It is midnight in Costa Rica. On the fringe of the jungle, the beautiful red-and-orange flowers of the Hamelia plant are about to open. As soon as this happens, groups of tiny creatures, called hummingbird flower mites,1 which have been waiting for dinner-time to arrive, rush inside the flowers and begin gorging on the pollen.2 Next morning, breakfast includes the flowers’ nectar, which is produced just before dawn. With their voracious appetites, the hummingbird flower mites may eat up to 40% of the nectar and 50% of the pollen.3 Meal over, they settle down to the serious business of courtship, mating, and (for the females) egg-laying.4
This calls for urgent action by the mites that live there to avoid the bird’s flicking tongue and so becoming a protein supplement to its diet of nectar.
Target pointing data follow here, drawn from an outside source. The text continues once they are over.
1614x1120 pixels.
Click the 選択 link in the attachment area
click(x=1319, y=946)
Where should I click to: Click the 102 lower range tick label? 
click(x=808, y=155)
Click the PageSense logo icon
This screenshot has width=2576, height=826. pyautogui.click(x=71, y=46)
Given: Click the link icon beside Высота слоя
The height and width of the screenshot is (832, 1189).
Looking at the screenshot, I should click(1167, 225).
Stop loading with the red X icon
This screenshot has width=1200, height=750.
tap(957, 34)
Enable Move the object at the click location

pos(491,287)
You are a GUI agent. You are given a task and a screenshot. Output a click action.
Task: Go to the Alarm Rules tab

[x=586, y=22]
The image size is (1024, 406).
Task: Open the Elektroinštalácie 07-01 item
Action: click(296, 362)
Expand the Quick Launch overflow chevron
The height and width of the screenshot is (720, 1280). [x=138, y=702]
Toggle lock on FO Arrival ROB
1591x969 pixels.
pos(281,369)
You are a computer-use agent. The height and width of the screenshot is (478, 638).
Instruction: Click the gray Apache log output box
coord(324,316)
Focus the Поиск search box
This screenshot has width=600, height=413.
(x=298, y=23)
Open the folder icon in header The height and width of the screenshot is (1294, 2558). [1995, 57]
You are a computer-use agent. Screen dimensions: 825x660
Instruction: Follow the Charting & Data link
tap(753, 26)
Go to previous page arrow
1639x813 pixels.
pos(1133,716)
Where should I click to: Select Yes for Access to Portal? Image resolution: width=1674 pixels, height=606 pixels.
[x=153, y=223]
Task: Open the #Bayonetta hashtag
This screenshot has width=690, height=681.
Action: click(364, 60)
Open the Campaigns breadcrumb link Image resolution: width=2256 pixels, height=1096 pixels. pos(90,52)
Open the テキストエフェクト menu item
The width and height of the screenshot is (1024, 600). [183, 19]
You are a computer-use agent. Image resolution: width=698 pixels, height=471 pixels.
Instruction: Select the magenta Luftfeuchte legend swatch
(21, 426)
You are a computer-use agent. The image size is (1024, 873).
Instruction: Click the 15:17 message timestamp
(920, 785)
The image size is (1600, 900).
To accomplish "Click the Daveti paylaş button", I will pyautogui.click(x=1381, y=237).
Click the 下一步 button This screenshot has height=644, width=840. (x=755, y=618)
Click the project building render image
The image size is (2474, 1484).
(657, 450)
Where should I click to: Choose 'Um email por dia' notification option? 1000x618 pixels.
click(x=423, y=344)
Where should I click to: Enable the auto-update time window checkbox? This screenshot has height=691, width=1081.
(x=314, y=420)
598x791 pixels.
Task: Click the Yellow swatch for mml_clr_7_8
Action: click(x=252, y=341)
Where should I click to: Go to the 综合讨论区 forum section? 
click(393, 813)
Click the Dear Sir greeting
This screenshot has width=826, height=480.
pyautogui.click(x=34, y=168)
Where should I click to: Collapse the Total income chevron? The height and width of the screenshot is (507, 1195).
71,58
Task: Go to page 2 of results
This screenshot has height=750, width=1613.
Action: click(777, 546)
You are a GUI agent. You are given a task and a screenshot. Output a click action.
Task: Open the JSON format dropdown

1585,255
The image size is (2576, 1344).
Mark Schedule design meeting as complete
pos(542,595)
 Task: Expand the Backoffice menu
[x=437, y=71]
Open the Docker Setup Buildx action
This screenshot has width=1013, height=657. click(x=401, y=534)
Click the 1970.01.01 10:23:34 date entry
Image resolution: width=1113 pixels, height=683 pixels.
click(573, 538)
A few hours after dawn a serious problem arises. The Hamelia blossoms start to wilt and then fall off by noon, so that new accommodation is urgently needed.5 Some mites march out of their flowers and take up positions on the same flower cluster next to new flower buds to await their opening and the next midnight feast. Others use an even more sophisticated approach to get themselves to a brand new neighbourhood.
During the day, hummingbirds are attracted by the brilliant colours of the Hamelia flowers. With a wingbeat of 50–80 times per second,6 a hummingbird hovers for 1–5 seconds as it thrusts its bill deep into a flower and drinks the nectar. This calls for urgent action by the mites that live there—first, to avoid the bird’s flicking tongue and so becoming a protein supplement to its diet of nectar. Second, to hitch a ride on a hummingbird aerial taxi that may take them to a new home, a fresh food supply, and new mates.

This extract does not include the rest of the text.